Plated, with plain white rice with a bit of butter (an affectation of mine) and lime wedges:

I have no idea where or how that supermarket is getting corvina, but I hope they continue to offer it.

Tuesday, November 8, 2011

Pepper Steak

This is, perhaps, my favorite faux-oriental dish, and my method recalls how Mom used to make it. I usually use sirloin steak, but for whatever reason decided to try flank steak this time - and it was rather good. I'll probably make it with flank steak from now on.

Anyway, the ingredients: steak, garlic, green pepper, tomato, bean sprouts, soy sauce, and a bit of sugar. Cornstarch as a thickening agent. The normal recipe I work from calls for green onions as a garnish, but I was out - so I used a little white onion sliced very thin. Oh, and short-grain white rice of course.

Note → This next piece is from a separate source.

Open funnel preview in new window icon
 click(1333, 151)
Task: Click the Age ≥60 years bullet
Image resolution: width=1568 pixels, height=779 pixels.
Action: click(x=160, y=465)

Mise en place: slice the steak very thin (it helps to put it in the freezer for about an hour first, even if you have a very sharp knife), mince the garlic, slice the green pepper, dice the tomato, and add a bit of water to the cornstarch. Here I've also sliced my white-onion garnish; if I were using green onions I'd just chop them up.

Start the rice. These specialized rice-washing things you can get at Asian supermarkets work quite well. Note how there's a matrix of nubs in the bottom and another matrix of slots in a pour spout on the side - the nubs are for scrubbing the rice, and the slots are for draining the water out.

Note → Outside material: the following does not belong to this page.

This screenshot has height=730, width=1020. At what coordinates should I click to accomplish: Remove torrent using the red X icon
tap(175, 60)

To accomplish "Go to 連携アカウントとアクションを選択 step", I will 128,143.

Anyway, you throw the rice in...

Add some water, and scrub a bit...

And pour the water off. Repeat once or twice if you like, but that's it!

The rice water will look kind of milky. Don't drink this. It won't hurt you, of course, but it's not really very good.

Anyway, once you've washed the rice, add it to the rice cooker with the appropriate amount of cooking water - or, if you're old-school, steam it on the stove top.

Now, then; on to the main course. First, get your wok rocket-hot - or just use a skillet or a large sauté pan, but preferably one without a nonstick coating that you can get nice and hot.


Throw in the steak and sear it. Let it get good and brown on one side before stirring it around.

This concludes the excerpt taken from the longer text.